Christopher could hear a squealing noise too, but he thought it was probably the pipes of the snake charmers who sat in rows against the city wall in this Anywhere. They could see the city now. It was very hot here, far hotter than Nine. The high muddy-looking walls and the strange-shaped domes above them quivered in the heat, like things under water. Sandy dust blew up in clouds, almost hiding the dirty-white row of old men squatting in front of baskets blowing into pipes. Christopher looked nervously at the fat snakes, each one swaying upright in its basket.

Tacroy laughed. “Don’t worry. Your uncle doesn’t want a snake any more than you do!”

The City had a towering but narrow gate. By the time they reached it both were covered in sandy dust and Christopher was sweating through it, in trickles. Tacroy seemed enviably cool. Inside the walls it was even hotter. This was the one drawback to a thoroughly nice Anywhere.

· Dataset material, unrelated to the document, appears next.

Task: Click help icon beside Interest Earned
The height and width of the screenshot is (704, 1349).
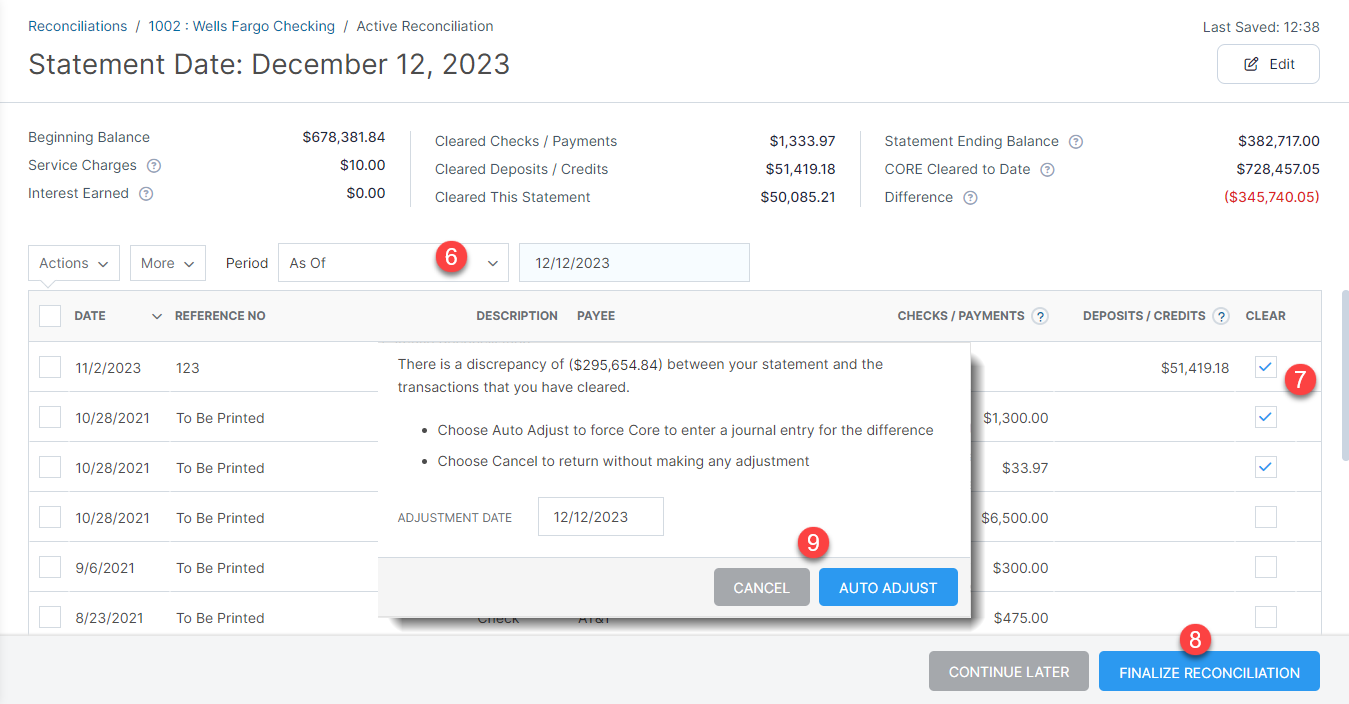Action: tap(146, 194)
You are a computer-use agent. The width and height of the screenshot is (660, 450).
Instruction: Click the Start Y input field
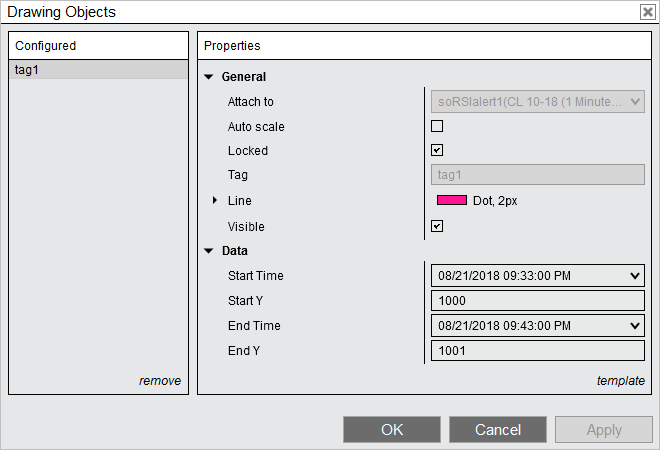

The shady edges of the streets were crowded with people and goats and makeshift stalls under coloured umbrellas, so that Christopher was forced to walk with Tacroy down the blinding stripe of sun in the middle. Everyone shouted and chattered cheerfully. The air was thick with strange smells, the bleating of goats, the squawks of chickens, and strange clinking music. All the colours were bright, and brightest of all were the small gilded dolls-house things at the corners of streets. These were always heaped with flowers and dishes of food. Christopher thought they must belong to very small gods.

A lady under an electric blue umbrella gave him some of the sweetmeat she was selling. It was like a crisp bird’s-nest soaked in honey. Christopher gave some to Tacroy, but Tacroy said he could only taste it the way you tasted food in dreams, even when Christopher firmed him up again.

“Does Uncle Ralph want me to fetch a goat?” Christopher asked, licking honey from his fingers.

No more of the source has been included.